Dans son huitième rapport annuel publié le 9 juillet 2026, le Haut Conseil pour le climat (HCC) tire la sonnette d'alarme sur l'insuffisance des politiques environnementales françaises. L'organisme indépendant exige un doublement du rythme de baisse des émissions de gaz à effet de serre, à plus de 4 % par an, et pointe un manque crucial de financements.
Des impacts climatiques de plus en plus dangereux
« Nous entrons dans une plage dangereuse », a déclaré Valérie Masson-Delmotte, experte indépendante du HCC, lors d'un point presse. « Nos infrastructures, notre aménagement du territoire, nos écosystèmes se sont développés dans un climat qui n'existe plus. » Les récentes vagues de chaleur, notamment à Montpellier où les températures ont frôlé les 40 °C, illustrent cette urgence. Le HCC estime que la France « n'est pas prête » et qu'il est impératif de « changer d'échelle » dans l'adaptation.

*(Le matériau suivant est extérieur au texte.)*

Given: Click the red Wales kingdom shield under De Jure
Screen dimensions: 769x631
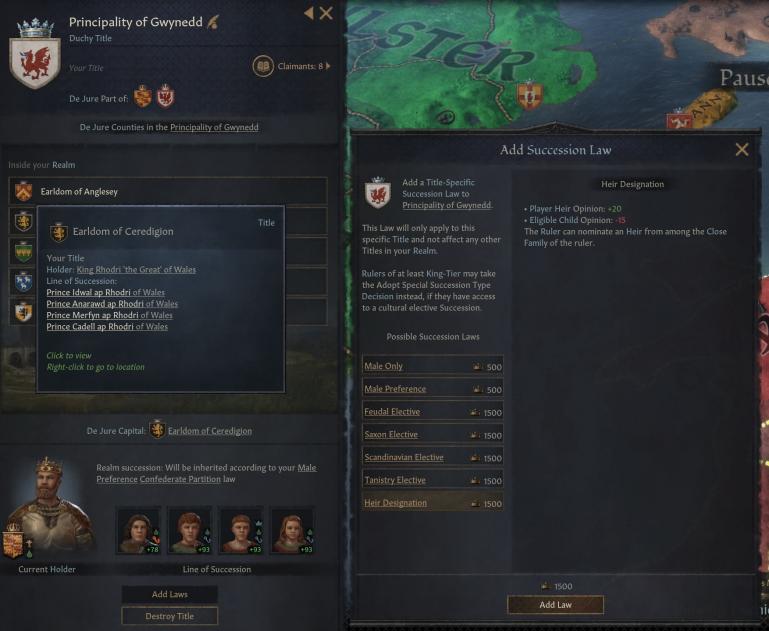Looking at the screenshot, I should click(165, 96).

Baisse des émissions : un rythme insuffisant
En 2025, les émissions françaises de gaz à effet de serre ont baissé de 2,1 %. « Le rythme doit s'accélérer. Il va devoir au moins doubler ces prochaines années, donc atteindre en moyenne plus de 4 % par an en 2026, 2027 et 2028 », a jugé Diane Strauss, membre du HCC. Au premier trimestre 2026, une baisse de 4,8 % a été enregistrée, mais cela reste insuffisant pour atteindre la neutralité carbone d'ici 2050. Jean-François Soussana, président du HCC, a souligné que « la probabilité de contenir le réchauffement sous 2 °C demeure encore faible » et que « des efforts très rapides et majeurs » sont nécessaires.
Des plans sans financements à la hauteur
La France s'est dotée depuis 2025 d'une stratégie énergie climat (SFEC), mais le HCC déplore que ces plans ne soient pas « adossés à des financements à la hauteur des besoins ». L'organisme note un « affaiblissement des politiques climatiques », notamment sur l'eau avec le projet de loi d'urgence agricole et l'artificialisation des sols. Sophie Dubuisson-Quellier, membre du HCC, a qualifié ces reculs d'« alertes sérieuses ».
Le risque de maladaptation
Valérie Masson-Delmotte a également souligné le « décalage entre les efforts d'adaptation mis en œuvre concrètement et la forte augmentation des besoins ». Elle a mis en garde contre une « maladaptation » : « L'adaptation actuelle privilégie des réponses incrémentales, technologiques, qui traitent certains impacts tout en aggravant ou reportant les risques sur d'autres acteurs. » Elle a cité les exemples des retenues d'eau et de la climatisation.
82 recommandations pour changer d'échelle
Le HCC formule 82 recommandations, auxquelles le gouvernement devra répondre dans les six mois. Parmi elles : financer des réponses de court terme comme la pose de volets, d'ombrages ou de ventilateurs de plafond, privilégier les pompes à chaleur réversibles, renforcer le cadre réglementaire en santé au travail, doubler les investissements pour la décarbonation, redimensionner le Fonds vert pour les collectivités, et promouvoir la sobriété dans les transports (moratoire sur l'augmentation des capacités des aéroports) et l'agriculture. L'organisme réclame également une « transition juste » pour ne pas accroître les inégalités, jugeant que des aides comme MaPrimeRénov ou le leasing social sont « sous-dimensionnées par rapport aux besoins ».